8 Responses so far »

  1. 1

    Shirley Anne said,

    Wow what a canful of worms! On the one hand I see Ms Jones refusing to comply with the law of the state, on principle I have to admit but probably a silly thing to do. One person versus the state has its merits if that person is in the right. I wonder why she just didn’t wait until her transition was complete, as the authorities then would have had to comply else they would have been in the wrong. On the other hand I can see the State manipulating the law to justify the abuse to Ms Jones. Although their actions are detestable they could have been avoided had Ms Jones simply complied. Provoking the authorities especially as they had the upper hand was a bit of a stupid thing to do. There are other ways to beat the system considering the authorities were acting, as you put it Jane, mischieviously. I’d hate to be a lawyer in this case and there surely will be one.
    It is discusting too that so called civilised countries are quick to point the finger at the Third World for human rights offences but are not as willing to do so with their allies.

    Shirley Anne

  2. 3

    Jane Bloggs said,

    Shirley Anne:
    So what if she is a transgender woman who doesn’t want genital surgery , or what the state classed as “a sex change”? The state has no right to tell this woman how she should identify . I think shes very brave for taking the stand she took , and , although I see what your getting at ,its a bit patronising to call her protest foolish tbh .

  3. 4

    Shaun said,

    It all seems very strange and completely appalling – What if someone has “man boobs” ? There are plenty of people with those around. Do they get prosecuted for baring their chest ?

    It’s all completely pathetic and rather “sad” really.

  4. 5

    […] Jones, a Tennessean with far more pluck, dignity, and courage than I think I could ever manage, knew the law was an ass on this, and said, quite simply, after […]

  5. 6

    AJS said,

    This is really only an issue in the first place because the law is creating — and maintaining — a distinction where none need exist.

    Why need a person’s driving licence be labelled according to what is between their legs, and why need a person conform to a stereotype based thereupon?

    Treat people as *people* rather than as men and women who absolutely must be kept apart from one another, and the problem simply vanishes!

  6. 7

    valeriekeefe said,

    I thought you might like to know that I cited your article in reference to the abysmal treatment that Andrea had received from the State of Tennessee on an article I’ve written for Huffington Post.

  7. 8

    Carla Lewis said,

    Not be greedy, but when WATE broke this story the other night, I was fumed. The next morning I was able to get Andrea’s phone number an call her. From that personal interview, I wrote a comprehensive blog post.

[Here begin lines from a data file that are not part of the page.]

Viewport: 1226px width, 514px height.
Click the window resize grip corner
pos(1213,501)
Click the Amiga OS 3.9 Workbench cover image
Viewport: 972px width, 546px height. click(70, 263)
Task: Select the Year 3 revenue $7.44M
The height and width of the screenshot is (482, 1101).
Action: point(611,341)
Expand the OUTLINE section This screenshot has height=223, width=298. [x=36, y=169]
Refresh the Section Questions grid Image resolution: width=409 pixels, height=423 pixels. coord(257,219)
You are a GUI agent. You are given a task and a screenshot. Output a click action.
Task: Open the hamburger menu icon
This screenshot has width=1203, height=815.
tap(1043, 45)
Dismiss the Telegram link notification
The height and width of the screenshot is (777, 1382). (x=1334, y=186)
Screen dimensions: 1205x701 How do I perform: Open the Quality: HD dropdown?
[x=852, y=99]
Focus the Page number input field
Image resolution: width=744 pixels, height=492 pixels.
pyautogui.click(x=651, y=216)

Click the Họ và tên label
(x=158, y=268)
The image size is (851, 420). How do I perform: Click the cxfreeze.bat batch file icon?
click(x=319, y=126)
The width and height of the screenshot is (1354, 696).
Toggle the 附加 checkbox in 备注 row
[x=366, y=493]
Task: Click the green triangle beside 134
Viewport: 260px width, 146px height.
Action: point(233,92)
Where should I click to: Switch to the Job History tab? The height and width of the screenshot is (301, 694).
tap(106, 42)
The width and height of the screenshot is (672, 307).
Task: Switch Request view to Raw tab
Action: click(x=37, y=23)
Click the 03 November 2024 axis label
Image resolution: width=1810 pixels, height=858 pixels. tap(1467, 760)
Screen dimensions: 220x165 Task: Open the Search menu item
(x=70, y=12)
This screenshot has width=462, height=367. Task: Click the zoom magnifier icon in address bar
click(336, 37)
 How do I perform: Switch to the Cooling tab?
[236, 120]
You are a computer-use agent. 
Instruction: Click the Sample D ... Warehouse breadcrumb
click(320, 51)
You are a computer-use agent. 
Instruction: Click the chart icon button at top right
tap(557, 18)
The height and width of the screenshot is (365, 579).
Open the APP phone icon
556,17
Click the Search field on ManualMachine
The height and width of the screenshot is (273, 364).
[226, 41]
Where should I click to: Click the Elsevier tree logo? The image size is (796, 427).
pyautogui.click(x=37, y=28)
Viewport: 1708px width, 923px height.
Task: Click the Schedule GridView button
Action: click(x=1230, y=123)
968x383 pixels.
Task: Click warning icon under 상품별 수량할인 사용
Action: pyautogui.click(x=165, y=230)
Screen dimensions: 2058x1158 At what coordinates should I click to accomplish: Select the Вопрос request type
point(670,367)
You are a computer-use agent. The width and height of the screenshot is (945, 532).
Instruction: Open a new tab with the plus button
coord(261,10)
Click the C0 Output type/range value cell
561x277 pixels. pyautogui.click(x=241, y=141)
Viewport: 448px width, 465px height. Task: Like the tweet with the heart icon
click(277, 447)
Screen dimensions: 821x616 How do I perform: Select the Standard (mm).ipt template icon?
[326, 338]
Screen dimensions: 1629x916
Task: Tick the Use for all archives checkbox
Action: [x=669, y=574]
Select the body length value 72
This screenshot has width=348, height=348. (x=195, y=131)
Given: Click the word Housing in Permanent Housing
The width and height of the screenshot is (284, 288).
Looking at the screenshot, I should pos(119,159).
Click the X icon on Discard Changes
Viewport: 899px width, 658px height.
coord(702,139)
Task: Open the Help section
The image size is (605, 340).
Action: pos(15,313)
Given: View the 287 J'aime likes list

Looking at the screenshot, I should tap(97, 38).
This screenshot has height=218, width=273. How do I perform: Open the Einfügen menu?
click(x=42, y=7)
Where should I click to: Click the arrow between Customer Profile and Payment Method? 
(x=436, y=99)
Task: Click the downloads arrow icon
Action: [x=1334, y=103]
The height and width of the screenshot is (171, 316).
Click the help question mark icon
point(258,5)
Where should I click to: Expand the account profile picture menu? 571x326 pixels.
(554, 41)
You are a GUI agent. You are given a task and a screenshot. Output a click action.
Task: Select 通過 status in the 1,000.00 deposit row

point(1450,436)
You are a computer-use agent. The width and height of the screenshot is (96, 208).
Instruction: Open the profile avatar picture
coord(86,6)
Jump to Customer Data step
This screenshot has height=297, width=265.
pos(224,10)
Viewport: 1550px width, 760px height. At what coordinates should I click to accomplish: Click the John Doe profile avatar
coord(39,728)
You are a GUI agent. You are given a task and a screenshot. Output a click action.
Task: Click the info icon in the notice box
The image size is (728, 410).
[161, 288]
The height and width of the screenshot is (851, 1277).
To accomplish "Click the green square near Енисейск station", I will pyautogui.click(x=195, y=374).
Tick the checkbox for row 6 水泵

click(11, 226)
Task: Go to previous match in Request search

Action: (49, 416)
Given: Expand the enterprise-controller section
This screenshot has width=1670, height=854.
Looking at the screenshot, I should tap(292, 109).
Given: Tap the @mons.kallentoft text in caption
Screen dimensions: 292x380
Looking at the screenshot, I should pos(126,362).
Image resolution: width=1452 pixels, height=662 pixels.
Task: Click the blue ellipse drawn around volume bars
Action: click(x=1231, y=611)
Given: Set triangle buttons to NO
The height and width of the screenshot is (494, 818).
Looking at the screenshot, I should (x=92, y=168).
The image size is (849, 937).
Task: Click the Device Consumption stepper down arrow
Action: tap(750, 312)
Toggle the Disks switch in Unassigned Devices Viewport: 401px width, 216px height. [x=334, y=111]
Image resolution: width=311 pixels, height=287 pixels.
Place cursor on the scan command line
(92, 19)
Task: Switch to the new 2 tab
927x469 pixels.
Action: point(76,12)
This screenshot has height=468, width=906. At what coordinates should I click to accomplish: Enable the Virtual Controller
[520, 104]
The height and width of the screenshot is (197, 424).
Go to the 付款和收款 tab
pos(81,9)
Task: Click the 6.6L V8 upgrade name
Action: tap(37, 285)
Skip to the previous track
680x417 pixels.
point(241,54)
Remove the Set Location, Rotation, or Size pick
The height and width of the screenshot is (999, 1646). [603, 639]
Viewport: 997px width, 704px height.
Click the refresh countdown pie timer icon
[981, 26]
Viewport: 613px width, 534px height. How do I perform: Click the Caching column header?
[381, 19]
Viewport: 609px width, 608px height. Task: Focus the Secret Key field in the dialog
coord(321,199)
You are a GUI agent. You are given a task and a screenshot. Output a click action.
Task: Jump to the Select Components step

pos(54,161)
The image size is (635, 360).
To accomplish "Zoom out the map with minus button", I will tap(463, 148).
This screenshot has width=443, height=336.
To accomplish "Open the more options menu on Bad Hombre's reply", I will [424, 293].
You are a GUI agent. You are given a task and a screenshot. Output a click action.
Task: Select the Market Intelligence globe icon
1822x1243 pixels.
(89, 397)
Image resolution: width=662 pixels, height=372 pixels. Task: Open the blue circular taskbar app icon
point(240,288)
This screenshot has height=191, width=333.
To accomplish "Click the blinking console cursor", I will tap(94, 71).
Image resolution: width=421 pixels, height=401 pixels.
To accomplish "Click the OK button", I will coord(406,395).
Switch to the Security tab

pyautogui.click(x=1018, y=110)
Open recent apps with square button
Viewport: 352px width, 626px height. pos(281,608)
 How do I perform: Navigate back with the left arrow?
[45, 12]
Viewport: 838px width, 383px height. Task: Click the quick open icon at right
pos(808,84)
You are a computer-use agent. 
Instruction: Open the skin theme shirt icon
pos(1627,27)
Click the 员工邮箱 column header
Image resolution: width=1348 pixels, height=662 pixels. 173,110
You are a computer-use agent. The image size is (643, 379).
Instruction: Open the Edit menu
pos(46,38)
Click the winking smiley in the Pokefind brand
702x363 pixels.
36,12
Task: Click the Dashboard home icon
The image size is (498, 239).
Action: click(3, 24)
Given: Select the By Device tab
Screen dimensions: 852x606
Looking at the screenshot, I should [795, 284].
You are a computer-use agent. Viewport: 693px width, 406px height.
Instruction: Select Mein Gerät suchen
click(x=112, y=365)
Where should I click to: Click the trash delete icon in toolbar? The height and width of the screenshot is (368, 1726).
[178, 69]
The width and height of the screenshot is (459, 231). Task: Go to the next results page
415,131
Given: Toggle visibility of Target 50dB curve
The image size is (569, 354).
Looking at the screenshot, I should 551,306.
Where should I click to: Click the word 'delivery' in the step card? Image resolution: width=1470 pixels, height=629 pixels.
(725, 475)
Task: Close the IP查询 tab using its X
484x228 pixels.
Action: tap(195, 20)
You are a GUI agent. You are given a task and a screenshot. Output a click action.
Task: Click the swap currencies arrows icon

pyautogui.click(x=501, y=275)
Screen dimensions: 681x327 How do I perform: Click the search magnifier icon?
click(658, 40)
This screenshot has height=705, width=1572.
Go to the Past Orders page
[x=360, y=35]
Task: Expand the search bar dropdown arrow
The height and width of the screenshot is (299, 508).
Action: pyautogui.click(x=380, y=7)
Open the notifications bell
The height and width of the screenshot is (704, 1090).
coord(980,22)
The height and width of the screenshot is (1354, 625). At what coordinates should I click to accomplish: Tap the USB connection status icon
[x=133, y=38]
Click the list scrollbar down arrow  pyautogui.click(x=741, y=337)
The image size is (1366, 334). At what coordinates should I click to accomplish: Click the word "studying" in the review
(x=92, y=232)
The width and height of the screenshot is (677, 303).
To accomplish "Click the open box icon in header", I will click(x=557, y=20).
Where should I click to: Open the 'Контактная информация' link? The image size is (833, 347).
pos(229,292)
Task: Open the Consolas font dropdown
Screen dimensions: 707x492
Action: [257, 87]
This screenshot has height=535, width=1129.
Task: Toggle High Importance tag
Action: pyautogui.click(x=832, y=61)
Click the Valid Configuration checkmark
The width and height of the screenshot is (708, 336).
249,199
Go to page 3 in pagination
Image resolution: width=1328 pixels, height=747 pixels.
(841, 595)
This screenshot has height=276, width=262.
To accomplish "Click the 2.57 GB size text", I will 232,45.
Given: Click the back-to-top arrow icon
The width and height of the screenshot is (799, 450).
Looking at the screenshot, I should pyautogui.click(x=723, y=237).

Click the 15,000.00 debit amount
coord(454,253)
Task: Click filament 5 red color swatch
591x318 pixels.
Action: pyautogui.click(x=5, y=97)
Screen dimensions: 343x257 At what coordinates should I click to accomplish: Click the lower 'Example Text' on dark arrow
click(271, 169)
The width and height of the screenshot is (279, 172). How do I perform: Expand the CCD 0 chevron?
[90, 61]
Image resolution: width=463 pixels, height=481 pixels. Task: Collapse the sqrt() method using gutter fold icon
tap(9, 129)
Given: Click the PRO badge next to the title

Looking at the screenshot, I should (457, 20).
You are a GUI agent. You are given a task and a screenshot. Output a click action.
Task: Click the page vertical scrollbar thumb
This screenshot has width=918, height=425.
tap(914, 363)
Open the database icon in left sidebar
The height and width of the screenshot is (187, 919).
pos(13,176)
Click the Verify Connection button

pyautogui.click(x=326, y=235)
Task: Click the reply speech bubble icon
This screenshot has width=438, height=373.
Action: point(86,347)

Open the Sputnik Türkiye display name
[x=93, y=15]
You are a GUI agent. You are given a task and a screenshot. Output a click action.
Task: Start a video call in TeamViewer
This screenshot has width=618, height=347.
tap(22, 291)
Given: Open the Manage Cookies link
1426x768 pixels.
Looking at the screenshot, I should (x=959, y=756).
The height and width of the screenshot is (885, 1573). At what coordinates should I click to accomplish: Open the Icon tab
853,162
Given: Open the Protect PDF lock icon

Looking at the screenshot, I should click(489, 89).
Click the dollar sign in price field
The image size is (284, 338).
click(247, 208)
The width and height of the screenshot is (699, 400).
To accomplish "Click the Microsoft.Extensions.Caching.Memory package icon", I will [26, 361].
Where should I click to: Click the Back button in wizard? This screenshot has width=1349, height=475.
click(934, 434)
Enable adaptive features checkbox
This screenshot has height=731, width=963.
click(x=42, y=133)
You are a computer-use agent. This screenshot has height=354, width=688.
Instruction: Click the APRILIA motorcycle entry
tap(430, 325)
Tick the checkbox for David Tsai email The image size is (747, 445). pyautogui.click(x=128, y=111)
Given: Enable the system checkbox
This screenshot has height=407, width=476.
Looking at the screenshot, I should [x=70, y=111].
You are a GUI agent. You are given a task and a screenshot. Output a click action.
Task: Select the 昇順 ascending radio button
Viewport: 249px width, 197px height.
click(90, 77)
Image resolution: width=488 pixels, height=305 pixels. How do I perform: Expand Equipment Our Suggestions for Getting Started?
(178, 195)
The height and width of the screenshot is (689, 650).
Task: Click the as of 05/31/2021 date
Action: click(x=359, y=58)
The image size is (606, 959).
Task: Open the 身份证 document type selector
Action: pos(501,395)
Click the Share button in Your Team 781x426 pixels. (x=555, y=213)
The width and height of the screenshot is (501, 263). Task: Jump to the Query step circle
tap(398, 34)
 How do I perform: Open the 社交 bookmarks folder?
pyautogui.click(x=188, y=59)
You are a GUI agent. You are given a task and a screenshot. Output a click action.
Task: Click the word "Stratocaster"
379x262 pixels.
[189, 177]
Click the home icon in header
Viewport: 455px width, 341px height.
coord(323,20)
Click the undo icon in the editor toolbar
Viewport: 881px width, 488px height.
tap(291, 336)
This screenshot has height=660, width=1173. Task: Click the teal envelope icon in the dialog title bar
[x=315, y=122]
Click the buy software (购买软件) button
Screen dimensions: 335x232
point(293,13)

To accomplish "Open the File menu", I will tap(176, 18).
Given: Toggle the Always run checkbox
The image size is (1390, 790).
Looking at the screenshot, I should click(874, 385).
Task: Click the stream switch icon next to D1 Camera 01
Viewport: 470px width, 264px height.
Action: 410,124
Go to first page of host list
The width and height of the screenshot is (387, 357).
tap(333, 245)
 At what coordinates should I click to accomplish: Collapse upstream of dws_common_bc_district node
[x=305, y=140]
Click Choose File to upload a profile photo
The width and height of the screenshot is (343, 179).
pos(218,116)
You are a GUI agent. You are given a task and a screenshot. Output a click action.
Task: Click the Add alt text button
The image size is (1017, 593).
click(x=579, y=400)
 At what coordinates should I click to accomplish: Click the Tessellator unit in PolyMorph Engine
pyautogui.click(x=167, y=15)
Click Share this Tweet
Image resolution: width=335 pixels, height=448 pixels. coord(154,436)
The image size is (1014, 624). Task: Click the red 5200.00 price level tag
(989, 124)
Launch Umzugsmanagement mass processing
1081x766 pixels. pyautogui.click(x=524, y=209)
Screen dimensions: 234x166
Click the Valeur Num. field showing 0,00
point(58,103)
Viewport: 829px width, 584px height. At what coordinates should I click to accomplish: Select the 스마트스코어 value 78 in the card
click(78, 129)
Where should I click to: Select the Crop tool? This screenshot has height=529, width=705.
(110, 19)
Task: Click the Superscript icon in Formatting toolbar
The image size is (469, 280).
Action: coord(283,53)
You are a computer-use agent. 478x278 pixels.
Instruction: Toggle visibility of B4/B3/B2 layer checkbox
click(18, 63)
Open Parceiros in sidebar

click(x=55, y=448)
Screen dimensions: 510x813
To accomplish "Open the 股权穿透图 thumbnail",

    Over the last year I have brought to public awareness some of the antics of Tennessee’s most homophobic legislator, Stacy Campfield, the assault of transgender woman Akisha Adonis at the Kohl’s Black Friday sale, and most notably the alleged homophobic arson of Carol Ann and Laura Stutte’s home.

    In each of these, plus Andrea’s situation, I seem to be the only one willing to pickup the phone and talk to the subject of the story. Yet time and time again, my material is harvested without attribution.

    I feel necessary to correct myself too. I originally reported that she had been in jail of 23 days, when, in fact, it turned out to be only 21. If there had been attribution in this blog post (or in the blog post that you obtained your information from), I would have known who to send a correction to.

    Other than that, you provided a great article and summary of events. Thank you for spreading her story. I hope that something positive comes from her suffering.